Would you restate all of the entries verbatim, minus any images?
☆ ☆ ☆ ☆ ☆ ☆ ☆
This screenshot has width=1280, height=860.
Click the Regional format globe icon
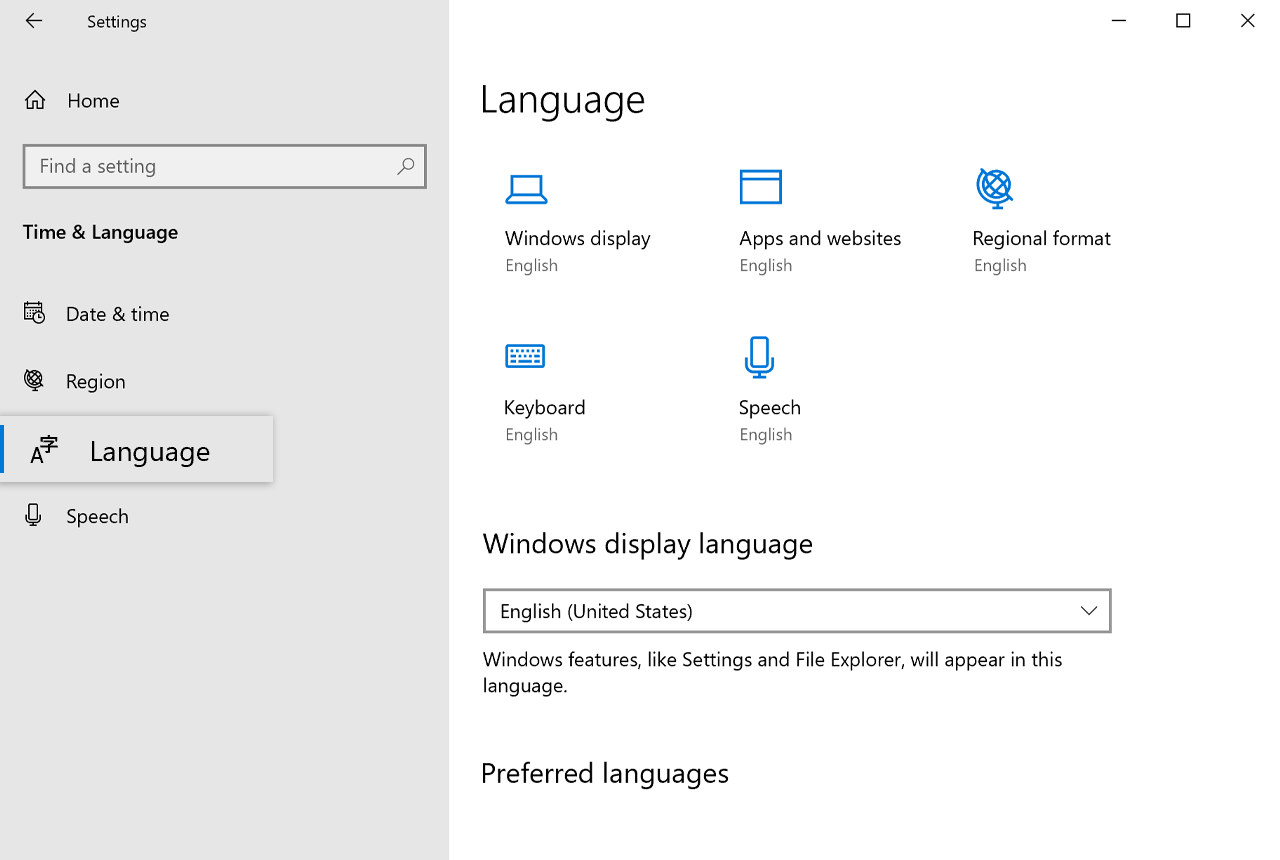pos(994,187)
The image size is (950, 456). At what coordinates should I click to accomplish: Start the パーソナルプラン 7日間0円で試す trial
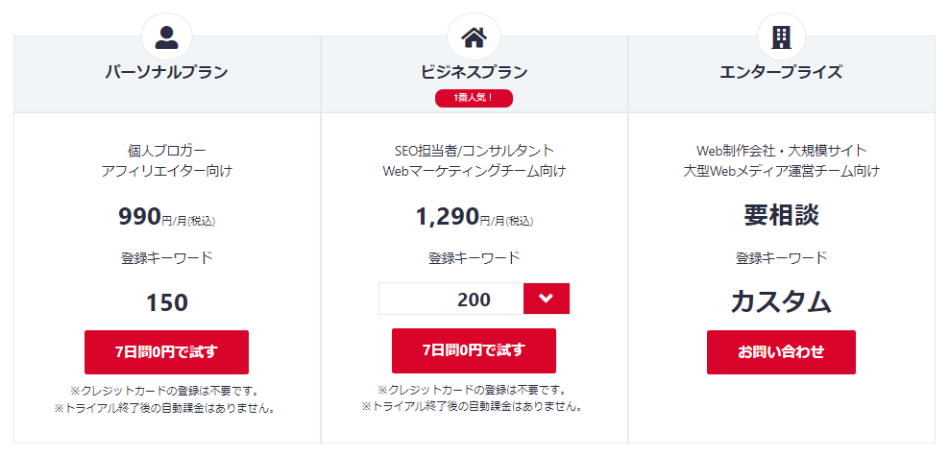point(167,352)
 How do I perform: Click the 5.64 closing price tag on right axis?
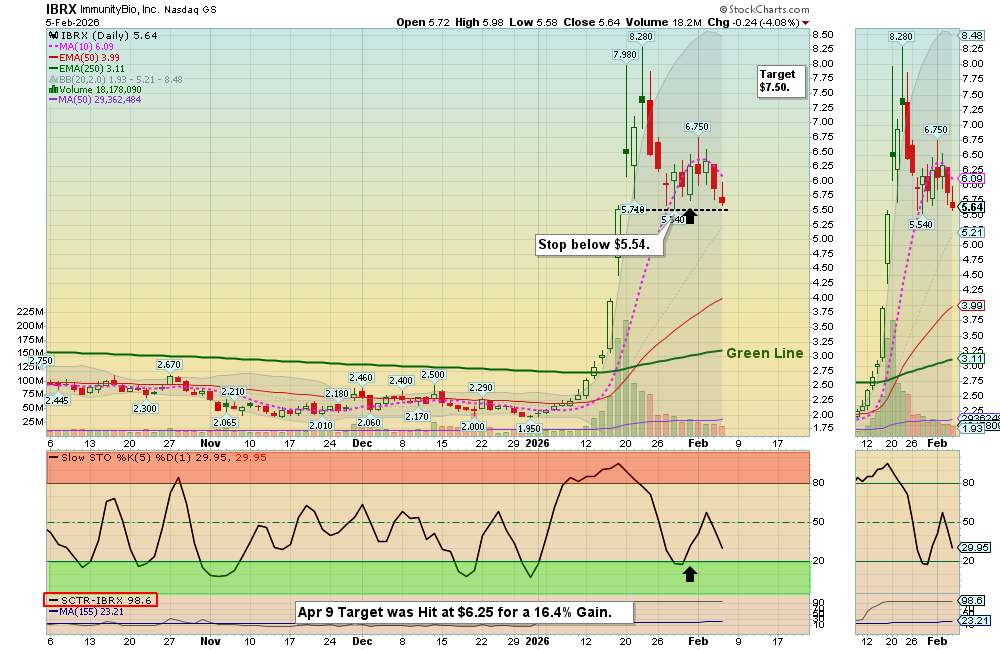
☆ ☆ ☆ ☆ ☆ ☆ ☆
* ANSWER SECTION:
This screenshot has width=1280, height=860.
Click the Regional format globe icon
pos(994,187)
The image size is (950, 456). At what coordinates should I click to accomplish: Start the パーソナルプラン 7日間0円で試す trial
point(167,352)
 How do I perform: Click the 5.64 closing price tag on right axis?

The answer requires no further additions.